Wow! What an interesting and potentially volatile thread this is!!!
Well, I was raised in a family with parents who "thought" they were very liberal and eveything is good if it doesn't affect you, etc, etc and I "thought" I, in my adulthood, was also very liberal. However, I've discovered over time that neither of us were correct. I've come to believe that everyone (yes, even you!) have certain groups or types of people that they potentially could discriminate against. Don't forget, to discriminate means that you are drawing distinctions against....you against them. G/L is one group, skin color, language, home, job, religion, age, disabilities, etc.
When I brought home my DH who was not white, I discovered that contrary to what had been said in my home, my parents actually did have issue with bi-racial marriage.....because now it was happening in their home.
As for the whole g/l issue, my view was live-and-let-live....until I found out in my late twenties, upon meeting my biological mother, that she was lesbian.

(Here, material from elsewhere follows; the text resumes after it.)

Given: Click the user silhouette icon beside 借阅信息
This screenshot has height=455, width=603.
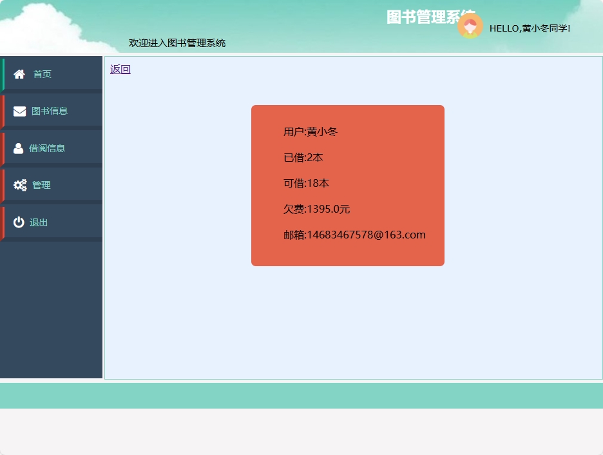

Now don't get me wrong, I accept her, but having children certainly caused me some concern regarding her lifestyle. I was not sure I wanted to explain to my sons who her girlfriend was or why they shared a bed. I really struggled with this! So much for my liberal "thoughts"!!
I am Christian and believe the bible to be the Word of God. I do believe that homosexuality is a sin. However, a sin is a sin so homosexuality is a sin just as greed is, and gluttony, and self-righteousness, and lying, and, and, and....And I believe in tolerance of those things that I don't necessarily agree with and love for everyone, regardless of what it is they are doing (though I admit, this is a hard one with some people and I don't mean g/l!!). I agree that it is God who judges that, not me and judge not lest ye be judged!
I try hard to teach my children tolerance of others. And if they are gay, well I will cry because I will know that that will cause a harder life for them in some ways, but I will get over it and accept them, as is. That's what my parents did with me and my DH and now we have a wonderful relationship! And they adore their grandsons...not their bi-racial grandsons...just grandsons. And as for my biological mother....we keep in touch. My sons don't ask much about her as she lives far away and we haven't seen her in years but they know about her existance. And some day, when they are older and the time seems right, I will explain to them who her girlfriend is and why they share a bed.
Well, that's my story! No right or wrong here....just doing what I can do for now.